San Diego's 'pothole issues' may eventually become the job of private companies who replace city workers.
Mayor Sanders announced Thursday that he'll seek outside bids for street and sidewalk maintenance, and clerical work in public utility departments.
His plans widen the scope of 'managed competition', which San Diego voters approved four years ago.
The process pits city workers against private companies that -- in order to win a contract -- would have to do the work at a ten percent savings under what the city departments bid.
Can the municipal employees hang onto their jobs?
"We think if we have to re-look at it as a city and our employees have to come up with a bid, that they're going to come up with a competitive bid," Sanders told reporters at a City Hall news conference. "And we think we save money on that. And if not, and the private industry comes up with a better bid, then we'll save money that way."

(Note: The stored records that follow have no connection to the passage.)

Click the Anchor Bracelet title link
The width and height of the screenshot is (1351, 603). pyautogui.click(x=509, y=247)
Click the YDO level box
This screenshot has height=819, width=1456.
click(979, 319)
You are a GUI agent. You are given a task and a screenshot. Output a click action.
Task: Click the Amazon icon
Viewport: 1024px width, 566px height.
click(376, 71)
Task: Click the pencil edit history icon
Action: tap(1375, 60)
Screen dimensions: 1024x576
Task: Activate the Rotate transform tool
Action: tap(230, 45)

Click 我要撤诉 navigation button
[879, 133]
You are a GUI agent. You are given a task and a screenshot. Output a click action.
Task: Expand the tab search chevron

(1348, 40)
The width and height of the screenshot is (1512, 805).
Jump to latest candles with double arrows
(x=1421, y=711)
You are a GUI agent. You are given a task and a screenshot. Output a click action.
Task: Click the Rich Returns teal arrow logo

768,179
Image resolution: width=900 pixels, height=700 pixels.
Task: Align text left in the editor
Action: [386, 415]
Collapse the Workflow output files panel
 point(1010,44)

Repairs to streets, alleys and sidewalks cost the city upwards of $14 million a year, and are performed by 102 full-time employees.
Street sweeping costs about $4.5 million annually, utilizing 32 full-timers.
Sanders noted that he's spoken personally with street-sweeping staffers, who told him "If you get the bureaucracy out of our way, nobody can beat us."
Added the mayor: "I'm banking on the fact that they're right."
The city's water and sewer departments employ 34 clerical workers who handle billing and customer service, for $3 million a year.
However the managed competition goes, City Councilwoman Lorie Zapf said she's "absolutely 100 percent confident that not only will we have cost-savings, we will be having a happier workforce and a more efficient workforce."
For their part, city union union representatives say private firms don't bring what their members do 'to the table'.
"Everything isn't down on paper," said Joan Raymond, president of Local 127 of the American Federation of State, County and Municipal Workers, which represents about 2,000 city employees.
"Our blue-collar workers know how things work, how changes are made through the years," Raymond said. "That is something they have in their heads and they pass on from worker to worker -- the institutional knowledge. A private contractor is not going to have that."
Meantime, preparations for managed competition for the city's print-shop functions and vehicle-maintenance work are well under way.
Under city rules, at least two private firms must submit qualified bids in order for the process to begin.